Cell on wheels, or COW

The U.S. government agency, the FCC, says:

"For example, measurement data obtained from various sources have consistently indicated that "worst-case" ground-level power densities near typical cellular towers are on the order of 1 µW/cm2 or less (usually significantly less)." [1]

That is 0.01 Watt per square meter. There is no temptation to use more power. The entire idea of a "cell" phone system is to create small "cells" that don't interfere with each other.

The average energy received over the entire earth is about 250 Watts per square meter over a 24 hour day, ignoring clouds.[6] So, on a day with no clouds, the average electromagnetic energy received from the Sun is 25,000 times that received near a cell phone tower.

Another thing we could do is compare the alleged likely flight path (since it wasn't actually being tracked constantly) of Flight 77 and the others with the location of cell towers: http://www.gotreception.com/ 

The conclusion that we can reach quite easily after familiarizing ourselves with the way the technology works is that cell phone calls from planes were and still are impossible.  We of course would never advocate breaking the law and trying it yourself on your next flight, but if you were to forget to turn your phone off before take-off and remembered as your plane was ascending, you might try looking at the signal strength your phone has when you turn it off.  If you're still over a metropolitan are you might have a bar or two, but if you happen to be somewhere over west virginia or the Appalachians, well I suspect you'd be out of luck...

Never fear, however, as Eirk Larson aka Loose Nuke suggests that the perpetrators would have of course wanted the doomed passengers to make those calls, so they would have prepared all the planes in advance with cell phone repeaters!


Second, self-powered cell phone repeaters may have been placed on board the planes to ensure that calls would reliably connect. A repeater is "sufficiently powerful to establish reliable connections with ground stations for several minutes at a time, and forwards all the communications between the cell phones aboard the plane and ground stations." Cell phone calls from planes were possible before 2001, but it’s obvious that reception quality and the ability to connect and maintain a quality connection would decrease at higher altitudes and speeds. Some of the reported cell phone calls did take place at lower altitudes, but other reported calls, including Tom Burnett’s, were at higher altitudes.

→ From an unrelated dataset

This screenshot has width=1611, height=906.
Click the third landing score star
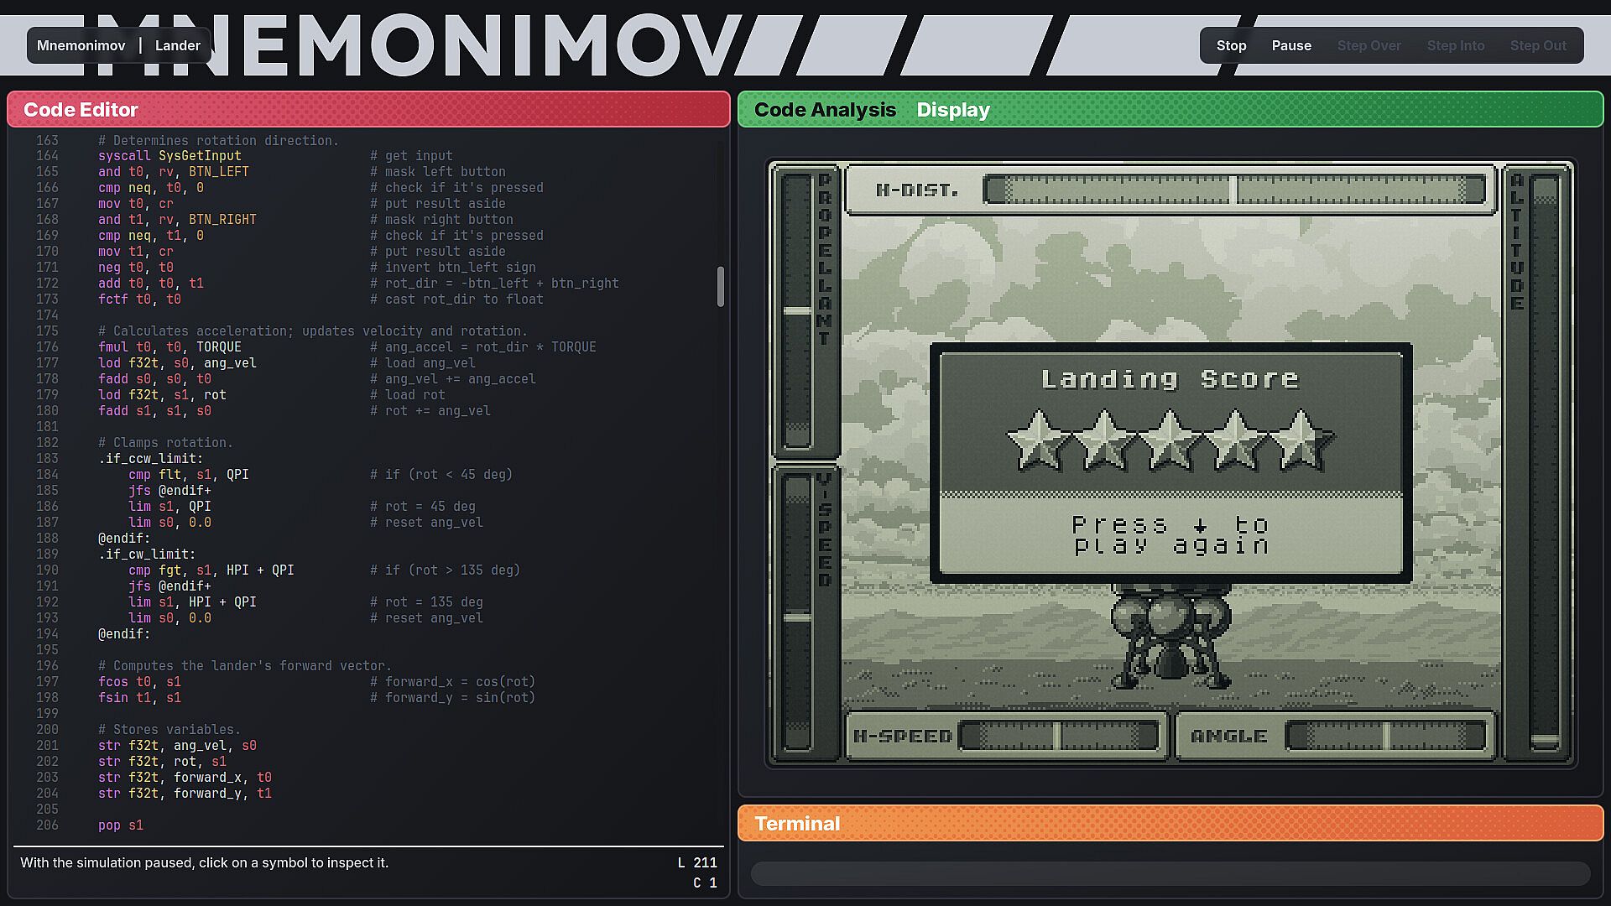tap(1170, 440)
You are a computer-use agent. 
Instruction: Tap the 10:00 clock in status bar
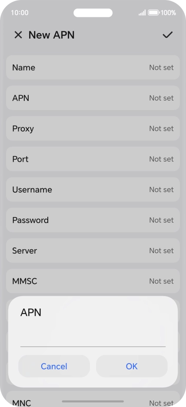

It could easily have been anticipated by insiders arranging for planes to be successfully hijacked and hit their targets on 9/11, that passengers, once aware of the hijackings, would attempt to use their cell phones and report hijackings by Middle-Eastern-looking men. It would have been obvious that news reports of these calls would be emotionally-charged, and could be used to convince the public that Islamic radicals were responsible for 9/11, as well as channel the public’s fear and anger into support for a ‘war on terror’. Certainly, the calls were used in exactly this way. If repeaters were involved (no direct evidence has surfaced), this would create a different set of problems for the official 9/11 conspiracy theory, and the need to cover this up could explain why the FBI has denied that certain calls were made by cell phone.

In effect, it seems that pouncing on DRG over his speculation about the use of voice-morphing distracts from the more simple question of "were the cell phone calls even remotely possible" the answer to which is "no, they were not."  Just as we don't need to prove how the demolitions of the twin towers and building 7 were carried out to show that the official explanation is impossible, we don't have to prove anything about the cell phone calls beyond that they were impossible, leaving only the question, for future investigations, of either how the alleged victims' families were duped OR whether they were willing participants in a despicable fraud.